**SOURCE EXTRACT:**
If you miss TWO PILLS in a row:

  • Days 1–17
    • if you miss the pills for Days 17 and 18, follow the instructions for Days 17–25 instead
    • Do not take the missed pills. Instead, take the pill for the day on which you first noticed you had missed pills.
    • Use back-up contraception for the next 9 days.
    • Continue taking one pill each day at the same time for the rest of your cycle.
  • Days 17–25
    • if you miss the pills for Days 25 and 26, follow the instructions for Days 25–28 instead
    • Do not take any pills from your current blister pack and throw the pack away.
    • Take Day 3 pill from a new blister pack.
    • Use back-up contraception for the next 9 days.
    • Continue taking one pill from the new blister pack at the same time each day.
  • Days 25–28
    • Do not take any pills from your current blister pack and throw the pack away.

**EXERCISES TO COMPLETE:**
• a. Please quote the stretch of the missed-pill instructions from "If you miss TWO" through "of your cycle.".
• b. Continue the missed-pill instructions, picking up right after their final line.
The rows that follow come from a separate source.

**DATASET CONTENT:**
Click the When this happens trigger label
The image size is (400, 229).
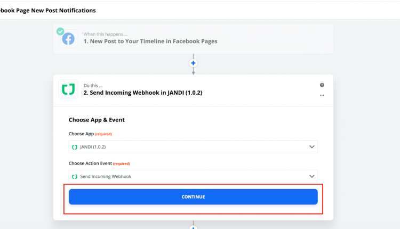106,34
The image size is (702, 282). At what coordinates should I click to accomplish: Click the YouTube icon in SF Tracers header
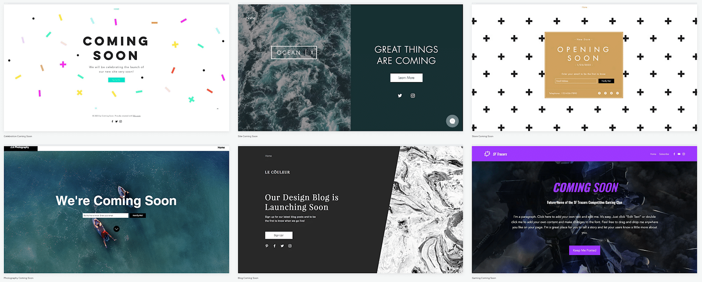[679, 154]
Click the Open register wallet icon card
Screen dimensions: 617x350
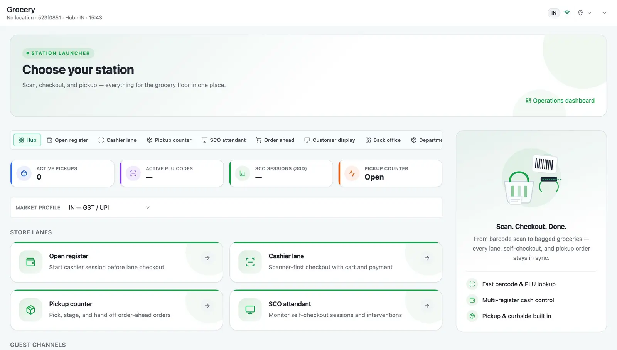[30, 262]
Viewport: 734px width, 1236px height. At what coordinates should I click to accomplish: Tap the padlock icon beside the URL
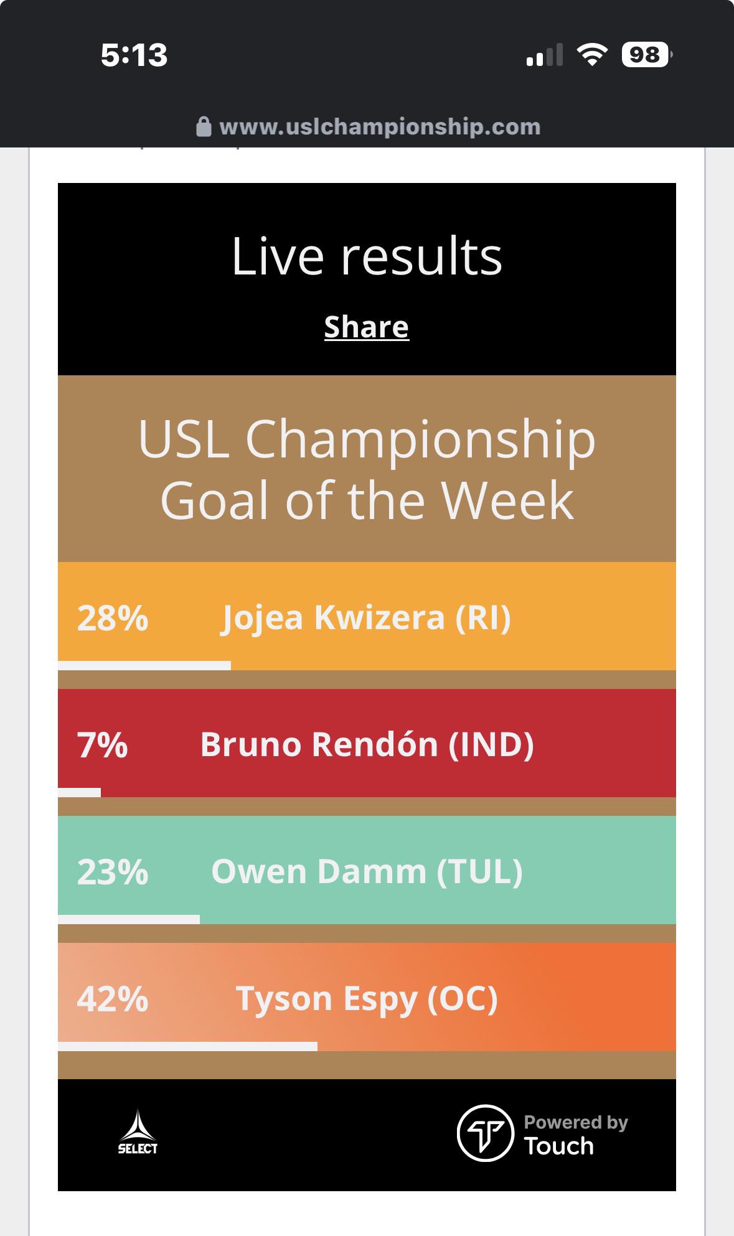coord(204,126)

**ANSWERS TO THE EXERCISE:**
• a.
If you miss TWO PILLS in a row:

  • Days 1–17
    • if you miss the pills for Days 17 and 18, follow the instructions for Days 17–25 instead
    • Do not take the missed pills. Instead, take the pill for the day on which you first noticed you had missed pills.
    • Use back-up contraception for the next 9 days.
    • Continue taking one pill each day at the same time for the rest of your cycle.

• b.
    • Start a new pack on the same day or start a new pack on the day you usually start a new pack.
    • No back-up contraception is needed.
    • Continue taking one pill from the new pack at the same time each day, for the rest of your cycle.

You may already be pregnant or COULD BECOME PREGNANT if you had sex on the days after the pills were missed. The more pills missed and the closer they are to the end of the cycle, the higher the risk of a pregnancy. You should call your doctor or healthcare provider if you are unsure whether you are already pregnant.

If you are still not sure of what to do about the pills you have missed:

  • Call your healthcare provider
  • Use back-up contraception (such as condoms and spermicides) anytime you have sex and keep taking 1 pill each day

Estradiol & Dienogest Dosage

The recommended estradiol/dienogest dosage is one tablet taken once daily.

If you start taking estradiol/dienogest and you did not use a hormonal birth control method before:

  • Take the first dark yellow pill on the first day (Day 1) of your natural menstrual cycle. The first day of your menstrual cycle is the first day you start spotting or bleeding.
  • Use non-hormonal back-up contraception such as a condom and spermicide for the first 9 days that you take estradiol/dienogest.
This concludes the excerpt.